◆ EXERCISE INSTRUCTIONS: Using the piece on iPhone and Android owners, explain in one to three sentences why it says you do care what phone other people use.

Maybe you’re saying to yourself, Hey, why do I care what phone some other person uses? I know why I love my Apple phone, but maybe it’s not for everyone, and that’s okay. It’s a big world out there, people have different tastes, and I don’t care what kind of car they drive or what kind of wristwatch they wear, or how they dress, so why do I care what phone they use, blah blah.

Well, wait a minute. Hold up. You do care what phone they use. You just do. For one thing, you have a lot of money and time invested in iPhone. Hell, you waited in line for the damn thing. Remember that? And remember how cool and special and powerful you felt when you whipped it out in public and everyone around you was like, Whoa, is that the new iPhone? Are you some kind of wizard? Do you have magic powers?

Well, the magic is under attack. That’s why you care. It’s not about Apple. It’s about you.

So here’s what to do. If the person is a friend of yours, you say you are only attacking and insulting them because you care about them and don’t want to see them make a terrible mistake. If the person talking about Android is a complete stranger — say, someone at a nearby table in a restaurant that you’ve overheard talking to someone else — you are still well within your rights as an Apple owner to interrupt their conversation in the context of wanting to “share facts” and “set the record straight.”

If they give you shit about walking over to their table and ranting at them over what they considered to be a private conversation, just point out that they are the ones who started it, by criticizing Apple in a public place and spreading lies and FUD and false information about Apple products. Even if they were just talking about Android and did not even mention Apple, that in itself constitutes an implicit criticism of Apple, and you have every right to act.

◆ RAW DATA:
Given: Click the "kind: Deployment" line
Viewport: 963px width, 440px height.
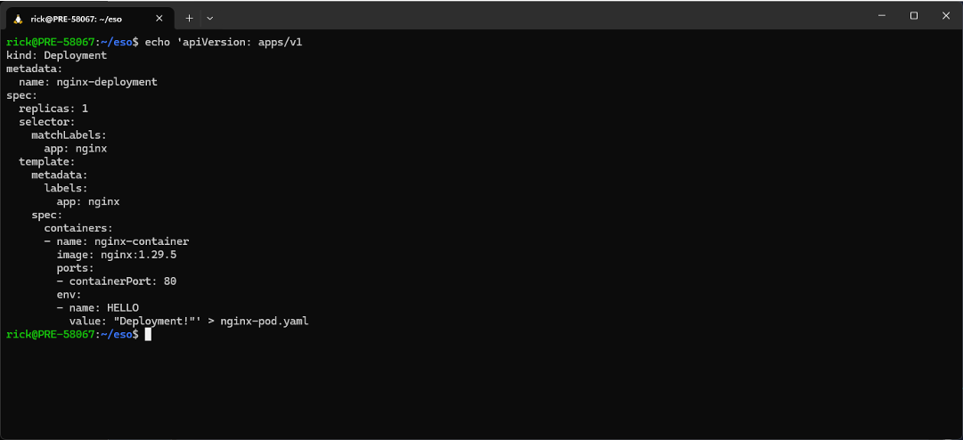Looking at the screenshot, I should point(56,55).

◆ TASK SOLUTION: You have a lot of money and time invested in your iPhone, even waiting in line for it, and you felt cool, special and powerful when you showed it off in public. That magic is now under attack, so the caring isn't really about Apple but about you.